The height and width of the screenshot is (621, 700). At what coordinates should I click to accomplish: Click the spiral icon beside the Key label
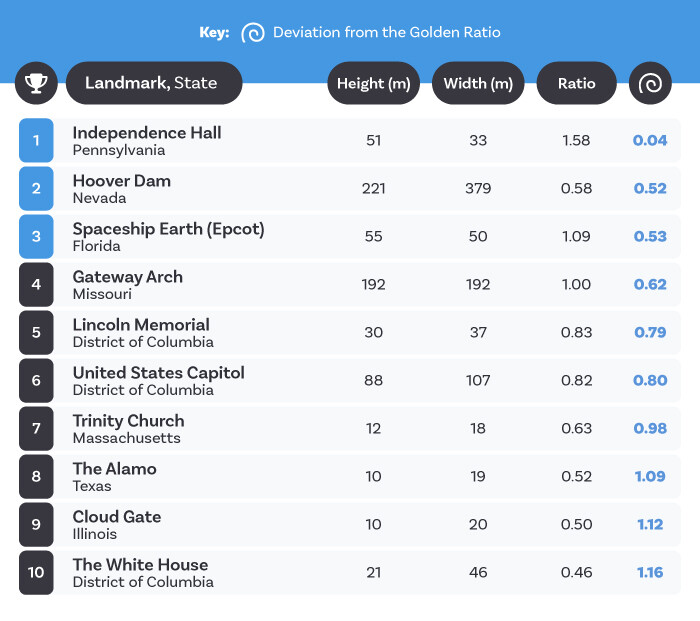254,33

□ □ □ □ □

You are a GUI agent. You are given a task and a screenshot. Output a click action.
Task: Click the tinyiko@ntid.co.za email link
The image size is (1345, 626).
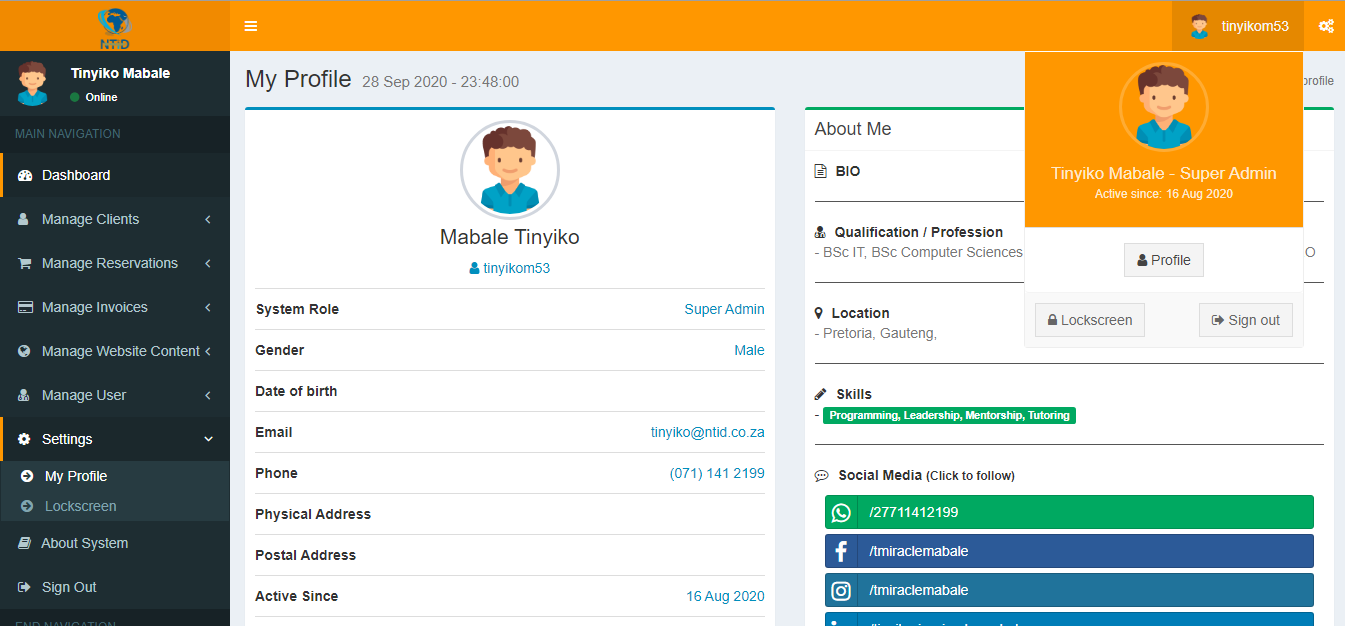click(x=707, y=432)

□ □ □ □ □

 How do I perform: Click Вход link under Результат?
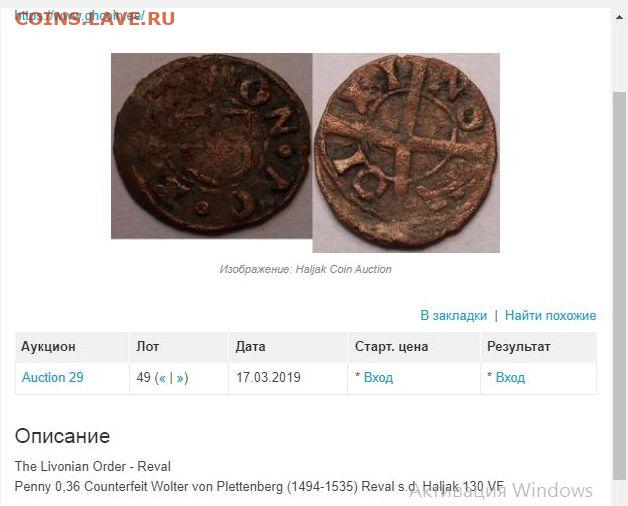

□ □ □ □ □

Which lines of the data above contain the string "screenshot", with case counting? Copy each of them in full.

RESULT OF THIS EXERCISE:
The height and width of the screenshot is (621, 700). At what coordinates should I click to accomplish: Click the spiral icon beside the Key label
You are a GUI agent. You are given a task and a screenshot. Output a click action.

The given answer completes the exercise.